--- Supplied material ---
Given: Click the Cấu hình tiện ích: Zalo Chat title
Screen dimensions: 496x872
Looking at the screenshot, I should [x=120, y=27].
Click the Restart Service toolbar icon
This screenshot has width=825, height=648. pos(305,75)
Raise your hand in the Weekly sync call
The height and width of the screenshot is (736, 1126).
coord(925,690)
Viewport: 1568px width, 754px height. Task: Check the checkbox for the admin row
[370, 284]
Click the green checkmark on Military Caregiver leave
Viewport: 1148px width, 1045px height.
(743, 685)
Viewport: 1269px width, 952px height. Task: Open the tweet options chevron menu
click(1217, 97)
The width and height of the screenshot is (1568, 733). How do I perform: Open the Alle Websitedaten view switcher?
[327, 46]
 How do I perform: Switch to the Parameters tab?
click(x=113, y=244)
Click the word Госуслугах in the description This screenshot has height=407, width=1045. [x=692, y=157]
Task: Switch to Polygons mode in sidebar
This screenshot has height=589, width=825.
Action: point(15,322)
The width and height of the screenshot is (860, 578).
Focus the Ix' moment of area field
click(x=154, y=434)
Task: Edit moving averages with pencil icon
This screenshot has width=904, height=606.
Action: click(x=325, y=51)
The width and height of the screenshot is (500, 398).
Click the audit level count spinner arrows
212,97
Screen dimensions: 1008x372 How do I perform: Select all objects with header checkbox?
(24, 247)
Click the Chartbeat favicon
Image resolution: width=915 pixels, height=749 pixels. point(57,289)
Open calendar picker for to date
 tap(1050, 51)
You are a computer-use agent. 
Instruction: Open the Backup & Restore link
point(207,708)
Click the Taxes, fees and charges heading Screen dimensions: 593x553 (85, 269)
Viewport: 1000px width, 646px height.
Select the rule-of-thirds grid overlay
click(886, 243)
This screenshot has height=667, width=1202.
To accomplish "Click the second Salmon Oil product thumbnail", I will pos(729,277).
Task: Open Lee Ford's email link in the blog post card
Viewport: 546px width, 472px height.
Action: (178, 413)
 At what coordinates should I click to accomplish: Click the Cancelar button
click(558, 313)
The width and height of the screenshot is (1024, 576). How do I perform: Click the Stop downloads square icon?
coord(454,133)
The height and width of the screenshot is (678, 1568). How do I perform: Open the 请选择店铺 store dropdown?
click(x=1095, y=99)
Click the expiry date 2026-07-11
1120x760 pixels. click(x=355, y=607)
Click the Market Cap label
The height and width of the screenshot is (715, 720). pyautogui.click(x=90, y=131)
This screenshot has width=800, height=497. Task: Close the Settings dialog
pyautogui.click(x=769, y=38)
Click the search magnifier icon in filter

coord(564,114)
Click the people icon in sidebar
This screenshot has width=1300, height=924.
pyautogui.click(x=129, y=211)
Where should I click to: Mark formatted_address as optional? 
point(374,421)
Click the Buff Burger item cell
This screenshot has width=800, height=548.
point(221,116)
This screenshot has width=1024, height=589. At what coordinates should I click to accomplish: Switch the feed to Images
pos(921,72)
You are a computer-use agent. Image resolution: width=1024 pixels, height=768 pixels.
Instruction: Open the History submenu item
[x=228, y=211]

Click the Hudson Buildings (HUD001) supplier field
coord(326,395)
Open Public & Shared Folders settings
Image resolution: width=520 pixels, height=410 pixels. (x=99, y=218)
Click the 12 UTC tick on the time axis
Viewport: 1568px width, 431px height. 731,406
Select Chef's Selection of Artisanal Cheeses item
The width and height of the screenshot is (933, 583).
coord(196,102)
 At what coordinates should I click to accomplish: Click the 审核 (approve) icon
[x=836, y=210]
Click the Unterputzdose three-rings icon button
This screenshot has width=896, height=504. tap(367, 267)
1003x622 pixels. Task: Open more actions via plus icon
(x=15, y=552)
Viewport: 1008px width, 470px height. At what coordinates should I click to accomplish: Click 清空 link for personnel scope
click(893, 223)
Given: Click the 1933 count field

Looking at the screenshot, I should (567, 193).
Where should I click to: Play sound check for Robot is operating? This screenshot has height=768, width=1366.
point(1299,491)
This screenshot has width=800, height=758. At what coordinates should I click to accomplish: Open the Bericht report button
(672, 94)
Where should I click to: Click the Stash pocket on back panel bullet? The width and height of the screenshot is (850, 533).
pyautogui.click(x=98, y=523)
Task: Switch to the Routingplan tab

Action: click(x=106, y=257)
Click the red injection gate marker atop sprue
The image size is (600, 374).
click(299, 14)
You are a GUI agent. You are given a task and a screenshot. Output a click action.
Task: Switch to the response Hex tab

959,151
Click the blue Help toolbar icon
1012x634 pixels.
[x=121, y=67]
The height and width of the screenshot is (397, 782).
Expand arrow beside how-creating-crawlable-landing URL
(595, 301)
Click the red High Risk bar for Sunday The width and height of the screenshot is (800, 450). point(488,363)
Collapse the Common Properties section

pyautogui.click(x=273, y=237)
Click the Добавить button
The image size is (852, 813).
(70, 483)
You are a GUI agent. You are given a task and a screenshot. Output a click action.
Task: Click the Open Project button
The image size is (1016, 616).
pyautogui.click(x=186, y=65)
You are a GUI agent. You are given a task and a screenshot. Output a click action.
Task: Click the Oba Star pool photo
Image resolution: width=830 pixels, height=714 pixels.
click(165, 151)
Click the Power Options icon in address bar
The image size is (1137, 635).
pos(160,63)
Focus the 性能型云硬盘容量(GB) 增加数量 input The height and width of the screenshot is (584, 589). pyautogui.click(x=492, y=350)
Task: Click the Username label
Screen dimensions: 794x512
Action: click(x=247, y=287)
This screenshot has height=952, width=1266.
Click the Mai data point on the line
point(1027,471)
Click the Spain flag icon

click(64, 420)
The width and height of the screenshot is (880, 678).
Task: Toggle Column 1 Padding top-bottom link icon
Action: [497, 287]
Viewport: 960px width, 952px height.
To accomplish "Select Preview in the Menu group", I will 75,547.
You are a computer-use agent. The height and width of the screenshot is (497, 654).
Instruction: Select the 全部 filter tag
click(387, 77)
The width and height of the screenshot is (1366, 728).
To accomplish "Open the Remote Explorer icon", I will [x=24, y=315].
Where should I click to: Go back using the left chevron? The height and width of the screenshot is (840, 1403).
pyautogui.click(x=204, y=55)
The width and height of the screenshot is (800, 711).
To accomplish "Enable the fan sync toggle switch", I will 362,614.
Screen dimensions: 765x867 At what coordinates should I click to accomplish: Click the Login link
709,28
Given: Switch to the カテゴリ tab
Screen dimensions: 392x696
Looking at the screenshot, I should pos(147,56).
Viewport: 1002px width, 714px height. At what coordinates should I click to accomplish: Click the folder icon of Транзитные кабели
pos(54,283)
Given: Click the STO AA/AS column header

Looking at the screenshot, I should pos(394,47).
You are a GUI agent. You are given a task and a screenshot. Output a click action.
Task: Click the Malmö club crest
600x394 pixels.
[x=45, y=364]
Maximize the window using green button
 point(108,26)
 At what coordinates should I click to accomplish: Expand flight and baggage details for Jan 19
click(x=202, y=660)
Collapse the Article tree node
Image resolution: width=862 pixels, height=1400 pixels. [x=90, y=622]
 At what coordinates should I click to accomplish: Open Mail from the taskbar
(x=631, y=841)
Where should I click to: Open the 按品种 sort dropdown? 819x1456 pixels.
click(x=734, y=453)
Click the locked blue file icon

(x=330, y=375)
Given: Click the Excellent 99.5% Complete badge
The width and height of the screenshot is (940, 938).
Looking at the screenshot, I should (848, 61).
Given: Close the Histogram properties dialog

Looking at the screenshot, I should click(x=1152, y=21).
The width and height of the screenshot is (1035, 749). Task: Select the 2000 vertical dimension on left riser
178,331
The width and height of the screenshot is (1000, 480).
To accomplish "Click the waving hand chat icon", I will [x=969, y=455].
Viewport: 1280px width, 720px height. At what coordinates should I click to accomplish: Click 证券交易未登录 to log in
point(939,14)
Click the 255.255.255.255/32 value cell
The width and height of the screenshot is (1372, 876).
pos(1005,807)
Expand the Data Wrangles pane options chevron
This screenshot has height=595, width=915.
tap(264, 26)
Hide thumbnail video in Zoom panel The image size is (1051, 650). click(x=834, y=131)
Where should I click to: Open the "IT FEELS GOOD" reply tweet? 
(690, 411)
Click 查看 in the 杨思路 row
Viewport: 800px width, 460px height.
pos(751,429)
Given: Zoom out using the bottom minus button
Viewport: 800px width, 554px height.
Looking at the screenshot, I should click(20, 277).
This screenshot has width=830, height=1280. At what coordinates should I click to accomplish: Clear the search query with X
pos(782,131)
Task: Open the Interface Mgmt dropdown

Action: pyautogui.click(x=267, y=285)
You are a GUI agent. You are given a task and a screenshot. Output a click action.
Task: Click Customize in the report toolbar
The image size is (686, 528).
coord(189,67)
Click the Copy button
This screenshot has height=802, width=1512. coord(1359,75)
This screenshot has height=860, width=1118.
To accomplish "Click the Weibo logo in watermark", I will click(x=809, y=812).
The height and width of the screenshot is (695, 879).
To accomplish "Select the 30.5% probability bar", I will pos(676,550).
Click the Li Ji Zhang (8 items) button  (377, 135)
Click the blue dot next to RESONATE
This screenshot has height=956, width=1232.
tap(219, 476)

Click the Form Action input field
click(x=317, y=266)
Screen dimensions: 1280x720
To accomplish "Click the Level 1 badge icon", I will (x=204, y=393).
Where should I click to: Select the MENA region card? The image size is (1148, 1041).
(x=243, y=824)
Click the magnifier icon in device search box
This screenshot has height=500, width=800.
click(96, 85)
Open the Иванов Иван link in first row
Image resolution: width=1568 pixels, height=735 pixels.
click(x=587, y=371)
---
Directions:
Print exactly the lines above from the one with "The width and height of the screenshot is (500, 398)." to the one with "This screenshot has height=667, width=1202.", including both.

Output below:
The width and height of the screenshot is (500, 398).
Click the audit level count spinner arrows
212,97
Screen dimensions: 1008x372 How do I perform: Select all objects with header checkbox?
(24, 247)
Click the Chartbeat favicon
Image resolution: width=915 pixels, height=749 pixels. point(57,289)
Open calendar picker for to date
 tap(1050, 51)
You are a computer-use agent. 
Instruction: Open the Backup & Restore link
point(207,708)
Click the Taxes, fees and charges heading Screen dimensions: 593x553 (85, 269)
Viewport: 1000px width, 646px height.
Select the rule-of-thirds grid overlay
click(886, 243)
This screenshot has height=667, width=1202.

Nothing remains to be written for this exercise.